-- start --

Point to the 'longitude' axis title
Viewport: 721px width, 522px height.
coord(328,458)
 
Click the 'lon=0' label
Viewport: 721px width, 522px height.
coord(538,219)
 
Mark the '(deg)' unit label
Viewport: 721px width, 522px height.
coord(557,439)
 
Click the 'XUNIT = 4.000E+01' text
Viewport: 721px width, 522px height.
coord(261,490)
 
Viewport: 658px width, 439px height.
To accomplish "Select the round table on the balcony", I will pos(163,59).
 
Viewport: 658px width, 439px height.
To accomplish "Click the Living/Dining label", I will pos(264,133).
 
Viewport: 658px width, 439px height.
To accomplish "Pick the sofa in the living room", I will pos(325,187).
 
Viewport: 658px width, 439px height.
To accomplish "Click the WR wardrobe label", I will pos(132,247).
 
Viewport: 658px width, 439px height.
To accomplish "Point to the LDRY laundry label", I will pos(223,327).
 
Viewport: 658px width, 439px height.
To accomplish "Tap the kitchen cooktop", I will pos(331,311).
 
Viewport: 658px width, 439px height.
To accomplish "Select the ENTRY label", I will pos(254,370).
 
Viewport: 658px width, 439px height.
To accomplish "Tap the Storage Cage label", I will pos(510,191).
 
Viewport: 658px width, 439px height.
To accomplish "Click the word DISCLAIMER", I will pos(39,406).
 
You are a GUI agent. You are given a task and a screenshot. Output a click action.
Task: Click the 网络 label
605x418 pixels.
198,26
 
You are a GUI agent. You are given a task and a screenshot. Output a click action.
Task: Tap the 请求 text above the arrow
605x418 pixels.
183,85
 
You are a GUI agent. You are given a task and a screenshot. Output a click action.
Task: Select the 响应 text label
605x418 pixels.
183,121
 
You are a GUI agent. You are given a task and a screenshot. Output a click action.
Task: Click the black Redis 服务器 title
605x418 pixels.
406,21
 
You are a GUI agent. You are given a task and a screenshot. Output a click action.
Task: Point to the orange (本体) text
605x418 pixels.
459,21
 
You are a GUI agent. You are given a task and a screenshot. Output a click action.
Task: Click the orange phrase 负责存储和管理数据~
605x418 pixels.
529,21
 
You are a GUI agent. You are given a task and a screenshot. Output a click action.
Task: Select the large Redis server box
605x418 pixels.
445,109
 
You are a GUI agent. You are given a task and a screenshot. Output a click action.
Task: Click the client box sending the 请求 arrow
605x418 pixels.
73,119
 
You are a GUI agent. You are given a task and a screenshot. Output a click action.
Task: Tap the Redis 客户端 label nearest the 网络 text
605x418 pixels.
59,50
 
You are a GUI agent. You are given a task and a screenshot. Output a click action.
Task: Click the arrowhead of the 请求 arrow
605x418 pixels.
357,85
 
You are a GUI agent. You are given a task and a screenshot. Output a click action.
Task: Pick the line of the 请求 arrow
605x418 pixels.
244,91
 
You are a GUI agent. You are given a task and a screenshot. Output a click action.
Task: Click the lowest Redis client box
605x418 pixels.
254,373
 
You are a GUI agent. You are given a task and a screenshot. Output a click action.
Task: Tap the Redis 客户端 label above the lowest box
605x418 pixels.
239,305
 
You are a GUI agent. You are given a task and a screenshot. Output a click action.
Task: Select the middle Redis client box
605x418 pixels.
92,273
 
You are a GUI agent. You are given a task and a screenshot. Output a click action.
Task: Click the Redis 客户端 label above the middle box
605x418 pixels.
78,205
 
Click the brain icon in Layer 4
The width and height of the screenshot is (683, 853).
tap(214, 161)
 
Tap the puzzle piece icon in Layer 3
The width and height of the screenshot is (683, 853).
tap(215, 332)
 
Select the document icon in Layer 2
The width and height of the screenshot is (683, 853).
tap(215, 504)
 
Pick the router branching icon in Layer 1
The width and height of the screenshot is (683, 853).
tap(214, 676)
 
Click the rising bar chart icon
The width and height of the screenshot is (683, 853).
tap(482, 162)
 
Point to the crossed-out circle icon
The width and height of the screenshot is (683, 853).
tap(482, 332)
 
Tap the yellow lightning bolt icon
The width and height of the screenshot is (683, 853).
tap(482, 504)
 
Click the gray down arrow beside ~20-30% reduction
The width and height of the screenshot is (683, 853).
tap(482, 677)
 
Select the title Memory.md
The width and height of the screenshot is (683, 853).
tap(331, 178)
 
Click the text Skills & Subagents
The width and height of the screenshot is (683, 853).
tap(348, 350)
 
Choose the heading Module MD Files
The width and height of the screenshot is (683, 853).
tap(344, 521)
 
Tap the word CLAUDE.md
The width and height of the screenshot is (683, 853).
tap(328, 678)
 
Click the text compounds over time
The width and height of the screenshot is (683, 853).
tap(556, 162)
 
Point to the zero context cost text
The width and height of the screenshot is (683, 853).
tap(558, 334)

-- end --

**What is being asked**
Rewrite every one of the records above with each "Viewport" changed to "Screen". Leave everything else as it is.

**Solution to the exercise**
Point to the 'longitude' axis title
Screen: 721px width, 522px height.
coord(328,458)
 
Click the 'lon=0' label
Screen: 721px width, 522px height.
coord(538,219)
 
Mark the '(deg)' unit label
Screen: 721px width, 522px height.
coord(557,439)
 
Click the 'XUNIT = 4.000E+01' text
Screen: 721px width, 522px height.
coord(261,490)
 
Screen: 658px width, 439px height.
To accomplish "Select the round table on the balcony", I will pos(163,59).
 
Screen: 658px width, 439px height.
To accomplish "Click the Living/Dining label", I will pos(264,133).
 
Screen: 658px width, 439px height.
To accomplish "Pick the sofa in the living room", I will pos(325,187).
 
Screen: 658px width, 439px height.
To accomplish "Click the WR wardrobe label", I will pos(132,247).
 
Screen: 658px width, 439px height.
To accomplish "Point to the LDRY laundry label", I will pos(223,327).
 
Screen: 658px width, 439px height.
To accomplish "Tap the kitchen cooktop", I will pos(331,311).
 
Screen: 658px width, 439px height.
To accomplish "Select the ENTRY label", I will pos(254,370).
 
Screen: 658px width, 439px height.
To accomplish "Tap the Storage Cage label", I will pos(510,191).
 
Screen: 658px width, 439px height.
To accomplish "Click the word DISCLAIMER", I will pos(39,406).
 
You are a GUI agent. You are given a task and a screenshot. Output a click action.
Task: Click the 网络 label
605x418 pixels.
198,26
 
You are a GUI agent. You are given a task and a screenshot. Output a click action.
Task: Tap the 请求 text above the arrow
605x418 pixels.
183,85
 
You are a GUI agent. You are given a task and a screenshot. Output a click action.
Task: Select the 响应 text label
605x418 pixels.
183,121
 
You are a GUI agent. You are given a task and a screenshot. Output a click action.
Task: Click the black Redis 服务器 title
605x418 pixels.
406,21
 
You are a GUI agent. You are given a task and a screenshot. Output a click action.
Task: Point to the orange (本体) text
605x418 pixels.
459,21
 
You are a GUI agent. You are given a task and a screenshot. Output a click action.
Task: Click the orange phrase 负责存储和管理数据~
605x418 pixels.
529,21
 
You are a GUI agent. You are given a task and a screenshot. Output a click action.
Task: Select the large Redis server box
605x418 pixels.
445,109
 
You are a GUI agent. You are given a task and a screenshot. Output a click action.
Task: Click the client box sending the 请求 arrow
605x418 pixels.
73,119
 
You are a GUI agent. You are given a task and a screenshot. Output a click action.
Task: Tap the Redis 客户端 label nearest the 网络 text
605x418 pixels.
59,50
 
You are a GUI agent. You are given a task and a screenshot. Output a click action.
Task: Click the arrowhead of the 请求 arrow
605x418 pixels.
357,85
 
You are a GUI agent. You are given a task and a screenshot. Output a click action.
Task: Pick the line of the 请求 arrow
605x418 pixels.
244,91
 
You are a GUI agent. You are given a task and a screenshot. Output a click action.
Task: Click the lowest Redis client box
605x418 pixels.
254,373
 
You are a GUI agent. You are given a task and a screenshot. Output a click action.
Task: Tap the Redis 客户端 label above the lowest box
605x418 pixels.
239,305
 
You are a GUI agent. You are given a task and a screenshot. Output a click action.
Task: Select the middle Redis client box
605x418 pixels.
92,273
 
You are a GUI agent. You are given a task and a screenshot. Output a click action.
Task: Click the Redis 客户端 label above the middle box
605x418 pixels.
78,205
 
Click the brain icon in Layer 4
The width and height of the screenshot is (683, 853).
tap(214, 161)
 
Tap the puzzle piece icon in Layer 3
The width and height of the screenshot is (683, 853).
tap(215, 332)
 
Select the document icon in Layer 2
The width and height of the screenshot is (683, 853).
tap(215, 504)
 
Pick the router branching icon in Layer 1
The width and height of the screenshot is (683, 853).
tap(214, 676)
 
Click the rising bar chart icon
The width and height of the screenshot is (683, 853).
tap(482, 162)
 
Point to the crossed-out circle icon
The width and height of the screenshot is (683, 853).
tap(482, 332)
 
Tap the yellow lightning bolt icon
The width and height of the screenshot is (683, 853).
tap(482, 504)
 
Click the gray down arrow beside ~20-30% reduction
The width and height of the screenshot is (683, 853).
tap(482, 677)
 
Select the title Memory.md
The width and height of the screenshot is (683, 853).
tap(331, 178)
 
Click the text Skills & Subagents
The width and height of the screenshot is (683, 853).
tap(348, 350)
 
Choose the heading Module MD Files
The width and height of the screenshot is (683, 853).
tap(344, 521)
 
Tap the word CLAUDE.md
The width and height of the screenshot is (683, 853).
tap(328, 678)
 
Click the text compounds over time
The width and height of the screenshot is (683, 853).
tap(556, 162)
 
Point to the zero context cost text
The width and height of the screenshot is (683, 853).
tap(558, 334)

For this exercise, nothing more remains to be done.